Carissimi della
Famiglia
del Murialdo,
qui a Fier abbiamo
grandi notizie per voi, il weekend appena passato è iniziato un
nuovo corso del Qendra Sociale Murialdo: “Impara ad intraprendere”.
Ve lo diciamo anche in albanese, così strabuzzate gli occhi e prestate
ben bene attenzione: il corso è “Meso të ndermarr”!!!suona esotico,
eh??
Un corso del genere
si deve alla situazione occupazionale dei giovani in Albania: trovare
lavoro qui è un’impresa erculea!!Questo è un paese che potrebbe
sembrarvi di poco più povero dell’Italia, perché i negozi traboccano
di prodotti e sul mercato non manca niente…eppure...c’è un grosso
stacco fra ciò che si trova sul mercato e ciò che effettivamente le
famiglie si possono permettere. La disoccupazione ha tassi oltre il
25% e riguarda tutte le fasce d’età,il lavoro nero è molto diffuso.
Imparare a fare impresa è davvero strategia di uscita ma la mentalità
imprenditoriale in questo paese, dove la concorrenza di mercato è
entrata
da un decennio o poco più, non è un atteggiamento diffuso, va coltivata
e incoraggiata…Molti, qui al QSM, ci chiedono consigli per capire
cosa non va nei loro business…
Di qui, l’idea del
QSM di organizzare il corso!!”Impara a intraprendere” è un corso
all’interno di un progetto di sviluppo più ampio, che è stato finanziato
dalla CEI, ed è cominciato venerdì 19 febbraio coi saluti di diverse
personalità locali. Il vice-ministro del Lavoro, Kastriot Sulka, che
ha discusso i problemi e le sfide di questo paese, ha riconosciuto
l’impegno
della chiesa cattolica a favore delle realtà più marginalizzate e
la sua capacità di riscattarle concretamente. Incontro e discussione
insoliti in un paese dal passato comunista, che segna un ottimo
confronto
d’idee fra questo esponente di governo e i padri giuseppini, che qui
lavorano, su come agire sui problemi sociali dell’Albania e soprattutto
dei giovani albanesi.
È poi intervenuto
il direttore regionale dell’Ufficio del lavoro, il collocamento
albanese,
che ha chiarito i compiti del suo Ufficio, distinguendoli da quelli
dell’Ispettorato del Lavoro e così facendo, a regalato ai corsisti
una visione chiara di quali sono i loro diritti e a quali strutture
si possono rivolgere.
All’inaugurazione
erano presenti anche il vescovo Hil Kabashi e il console italiano, dott.

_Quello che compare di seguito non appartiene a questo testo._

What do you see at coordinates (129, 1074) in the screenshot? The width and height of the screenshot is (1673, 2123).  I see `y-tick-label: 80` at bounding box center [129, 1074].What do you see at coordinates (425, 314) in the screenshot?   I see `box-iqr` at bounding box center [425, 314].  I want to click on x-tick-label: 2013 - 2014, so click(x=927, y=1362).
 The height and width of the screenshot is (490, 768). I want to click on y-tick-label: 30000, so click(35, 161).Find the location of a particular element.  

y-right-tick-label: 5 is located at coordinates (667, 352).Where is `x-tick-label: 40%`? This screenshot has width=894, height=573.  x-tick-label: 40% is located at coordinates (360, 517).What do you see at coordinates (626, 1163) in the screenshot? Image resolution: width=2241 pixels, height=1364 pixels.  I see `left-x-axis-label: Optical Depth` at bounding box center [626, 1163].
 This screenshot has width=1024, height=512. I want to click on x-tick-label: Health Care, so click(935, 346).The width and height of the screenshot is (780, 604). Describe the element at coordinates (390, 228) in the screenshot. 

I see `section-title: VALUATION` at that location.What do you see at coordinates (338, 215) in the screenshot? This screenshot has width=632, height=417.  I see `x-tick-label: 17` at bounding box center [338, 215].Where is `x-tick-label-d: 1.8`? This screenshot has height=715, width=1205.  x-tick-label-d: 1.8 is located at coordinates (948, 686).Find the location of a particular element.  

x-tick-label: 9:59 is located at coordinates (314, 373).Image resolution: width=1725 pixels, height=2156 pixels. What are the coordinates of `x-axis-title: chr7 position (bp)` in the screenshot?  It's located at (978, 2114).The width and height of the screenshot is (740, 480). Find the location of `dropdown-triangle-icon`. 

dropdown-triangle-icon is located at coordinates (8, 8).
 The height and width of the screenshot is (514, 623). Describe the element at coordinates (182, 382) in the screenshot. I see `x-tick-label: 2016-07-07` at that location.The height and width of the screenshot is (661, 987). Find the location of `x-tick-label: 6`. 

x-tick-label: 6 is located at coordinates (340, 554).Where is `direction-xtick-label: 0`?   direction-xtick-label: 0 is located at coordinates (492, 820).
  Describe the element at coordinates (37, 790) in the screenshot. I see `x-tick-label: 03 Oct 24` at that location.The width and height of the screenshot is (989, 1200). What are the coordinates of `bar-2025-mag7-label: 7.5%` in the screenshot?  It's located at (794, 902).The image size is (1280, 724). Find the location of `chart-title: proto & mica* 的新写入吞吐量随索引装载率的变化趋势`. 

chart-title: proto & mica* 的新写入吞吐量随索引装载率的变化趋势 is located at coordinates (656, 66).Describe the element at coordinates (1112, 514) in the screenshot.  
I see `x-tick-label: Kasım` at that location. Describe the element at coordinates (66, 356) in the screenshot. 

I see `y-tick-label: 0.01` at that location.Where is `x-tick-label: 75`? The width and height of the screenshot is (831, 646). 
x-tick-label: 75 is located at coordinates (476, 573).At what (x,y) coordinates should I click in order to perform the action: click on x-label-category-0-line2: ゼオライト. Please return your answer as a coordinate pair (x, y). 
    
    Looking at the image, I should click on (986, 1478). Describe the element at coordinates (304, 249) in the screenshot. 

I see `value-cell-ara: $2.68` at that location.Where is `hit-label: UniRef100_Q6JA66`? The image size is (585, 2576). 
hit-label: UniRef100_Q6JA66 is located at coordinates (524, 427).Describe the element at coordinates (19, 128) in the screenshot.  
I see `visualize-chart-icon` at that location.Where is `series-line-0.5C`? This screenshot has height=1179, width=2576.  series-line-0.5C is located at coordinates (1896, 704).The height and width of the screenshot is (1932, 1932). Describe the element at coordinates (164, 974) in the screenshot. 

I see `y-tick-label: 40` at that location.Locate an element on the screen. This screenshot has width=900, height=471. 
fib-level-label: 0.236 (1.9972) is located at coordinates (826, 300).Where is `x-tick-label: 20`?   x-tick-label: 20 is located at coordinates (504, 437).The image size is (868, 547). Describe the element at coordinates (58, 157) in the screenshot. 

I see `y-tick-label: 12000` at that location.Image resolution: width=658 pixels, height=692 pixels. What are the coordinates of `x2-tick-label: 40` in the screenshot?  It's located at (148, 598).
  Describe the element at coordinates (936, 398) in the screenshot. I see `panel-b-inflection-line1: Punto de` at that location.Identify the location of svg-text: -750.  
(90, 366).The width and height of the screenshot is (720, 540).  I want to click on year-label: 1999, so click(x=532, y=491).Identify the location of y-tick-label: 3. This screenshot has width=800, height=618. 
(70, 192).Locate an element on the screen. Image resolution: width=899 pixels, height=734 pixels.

Strozzi che hanno offerto l’uno incoraggiamento ai giovani e l’altro
saluti più istituzionali.
Ora, il corso, che
porterà i ragazzi a conoscere le diverse sfaccettature dell’impresa,
dalla contabilità al business plan, si concluderà con un concorso:
ogni corsista formulerà una sua idea imprenditoriale e le migliori
saranno finanziate con dei premi che vanno da 400 a 3.000 €, che
consentiranno
al corsista di realizzare quella sua idea e mettersi in proprio!!
Bene, la sfida è
appena cominciata!!!Tra pochi mesi, spero di riscrivervi, per lasciarvi
coi nomi dei giovani imprenditori albanesi!!!Quindi…alla prossima!!